■ **Aim**: Count how many lines of the records contain the word "perform", and reply with that number alone.

■ **Input rows**:

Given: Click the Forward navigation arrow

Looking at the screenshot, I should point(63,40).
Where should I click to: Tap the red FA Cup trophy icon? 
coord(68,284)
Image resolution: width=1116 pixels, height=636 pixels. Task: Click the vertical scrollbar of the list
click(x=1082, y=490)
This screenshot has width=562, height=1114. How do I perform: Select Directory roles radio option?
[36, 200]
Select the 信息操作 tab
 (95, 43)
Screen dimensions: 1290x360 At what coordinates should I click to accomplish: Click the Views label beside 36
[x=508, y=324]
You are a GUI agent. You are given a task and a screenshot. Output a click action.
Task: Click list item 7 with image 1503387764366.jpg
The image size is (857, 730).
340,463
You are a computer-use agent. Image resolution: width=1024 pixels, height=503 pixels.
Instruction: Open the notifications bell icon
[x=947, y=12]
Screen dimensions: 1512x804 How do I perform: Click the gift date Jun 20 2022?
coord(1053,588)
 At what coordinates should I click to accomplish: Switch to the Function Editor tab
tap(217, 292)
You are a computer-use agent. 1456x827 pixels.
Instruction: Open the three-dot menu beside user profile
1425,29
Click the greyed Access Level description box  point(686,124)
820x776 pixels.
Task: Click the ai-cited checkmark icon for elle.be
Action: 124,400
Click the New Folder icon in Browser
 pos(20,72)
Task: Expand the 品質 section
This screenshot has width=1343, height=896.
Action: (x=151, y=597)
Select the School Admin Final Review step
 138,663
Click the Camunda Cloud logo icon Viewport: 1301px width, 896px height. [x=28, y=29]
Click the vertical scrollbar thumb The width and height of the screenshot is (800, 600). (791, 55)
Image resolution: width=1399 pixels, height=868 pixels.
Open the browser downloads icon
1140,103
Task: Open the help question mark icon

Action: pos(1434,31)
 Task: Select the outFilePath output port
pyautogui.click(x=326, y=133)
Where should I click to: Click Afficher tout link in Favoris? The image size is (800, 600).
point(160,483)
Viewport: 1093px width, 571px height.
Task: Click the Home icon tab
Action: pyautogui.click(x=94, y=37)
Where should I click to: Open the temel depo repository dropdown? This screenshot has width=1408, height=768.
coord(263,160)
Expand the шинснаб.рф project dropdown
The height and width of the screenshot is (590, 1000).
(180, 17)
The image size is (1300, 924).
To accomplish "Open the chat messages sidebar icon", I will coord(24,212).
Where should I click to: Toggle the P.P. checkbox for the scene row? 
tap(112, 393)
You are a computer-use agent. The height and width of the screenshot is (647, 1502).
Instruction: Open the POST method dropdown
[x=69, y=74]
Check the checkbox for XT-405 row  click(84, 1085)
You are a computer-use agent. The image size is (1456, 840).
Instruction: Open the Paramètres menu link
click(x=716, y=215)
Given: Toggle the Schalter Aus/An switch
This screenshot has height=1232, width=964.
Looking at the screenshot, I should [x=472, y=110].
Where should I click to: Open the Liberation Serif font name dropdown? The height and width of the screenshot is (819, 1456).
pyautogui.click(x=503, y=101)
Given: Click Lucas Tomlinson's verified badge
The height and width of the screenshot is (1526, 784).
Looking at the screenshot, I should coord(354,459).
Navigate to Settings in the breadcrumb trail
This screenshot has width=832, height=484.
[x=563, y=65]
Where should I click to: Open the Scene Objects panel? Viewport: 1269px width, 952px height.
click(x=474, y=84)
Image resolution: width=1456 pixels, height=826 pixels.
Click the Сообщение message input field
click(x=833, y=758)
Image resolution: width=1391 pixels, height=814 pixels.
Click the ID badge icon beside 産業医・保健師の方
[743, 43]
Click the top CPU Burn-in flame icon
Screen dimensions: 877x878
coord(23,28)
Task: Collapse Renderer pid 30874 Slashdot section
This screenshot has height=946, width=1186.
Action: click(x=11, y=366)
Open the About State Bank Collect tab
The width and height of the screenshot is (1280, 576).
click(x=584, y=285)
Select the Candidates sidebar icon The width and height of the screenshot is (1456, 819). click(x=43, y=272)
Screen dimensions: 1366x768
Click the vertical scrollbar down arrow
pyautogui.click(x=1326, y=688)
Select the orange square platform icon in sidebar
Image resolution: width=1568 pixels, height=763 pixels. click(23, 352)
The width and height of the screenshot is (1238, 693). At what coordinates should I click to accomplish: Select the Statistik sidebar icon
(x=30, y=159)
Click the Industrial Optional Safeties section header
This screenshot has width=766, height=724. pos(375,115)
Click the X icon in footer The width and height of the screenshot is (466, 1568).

■ **Task answer**: 2